“Monumentar” os elementos mais desimportantes que estão à nossa volta: tal é o intento do poeta, ao vislumbrar a magnificência com que Cristo, Francisco de Assis, Vieira, Shakespeare, Chaplin e tantos outros obsequiaram aos objetos de suas respectivas afeições – e, em específico para o seu caso, “monumentar as pobres coisas do chão mijadas de orvalho”.

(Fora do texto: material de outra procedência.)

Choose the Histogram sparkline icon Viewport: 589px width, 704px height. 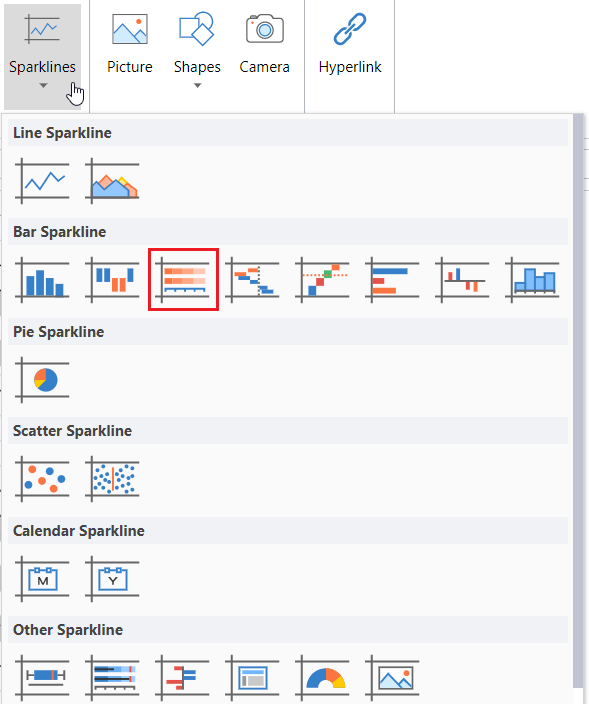click(532, 280)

Somente essa “mania de grandeza”, de soberbia, é que lhe remanesceu, legada de seus ancestrais – nobres que acabaram por empobrecer: ver o grande no pequeno, a magnitude no modesto, o assombroso no delimitado, isto sim configura uma epifania castiça, trazidas à superfície tão apenas por almas longânimes como a do poeta.
J.A.R. – H.C.
Manoel de Barros
(1916-2014)
Venho de nobres que empobreceram
Venho de nobres que empobreceram.
Restou-me por fortuna a soberbia.
Com esta doença de grandezas:
Hei de monumentar os insetos!
(Cristo monumentou a Humildade quando
beijou os pés dos seus discípulos.
São Francisco monumentou as aves.
Vieira, os peixes.
Shakespeare, o Amor, a Dúvida, os tolos.
Charles Chaplin monumentou os vagabundos.)
Com esta mania de grandeza:
Hei de monumentar as pobres coisas do chão
mijadas de orvalho.
Orvalho sobre a grama
(Anirban Kar: artista indiano)
Referência:
BARROS, Manoel de. Venho de nobres que
empobreceram. In: __________. Livro sobre nada. Ilustrações de Wega
Nery. 14. ed. Rio de Janeiro, RJ: Record, 2009. p. 61.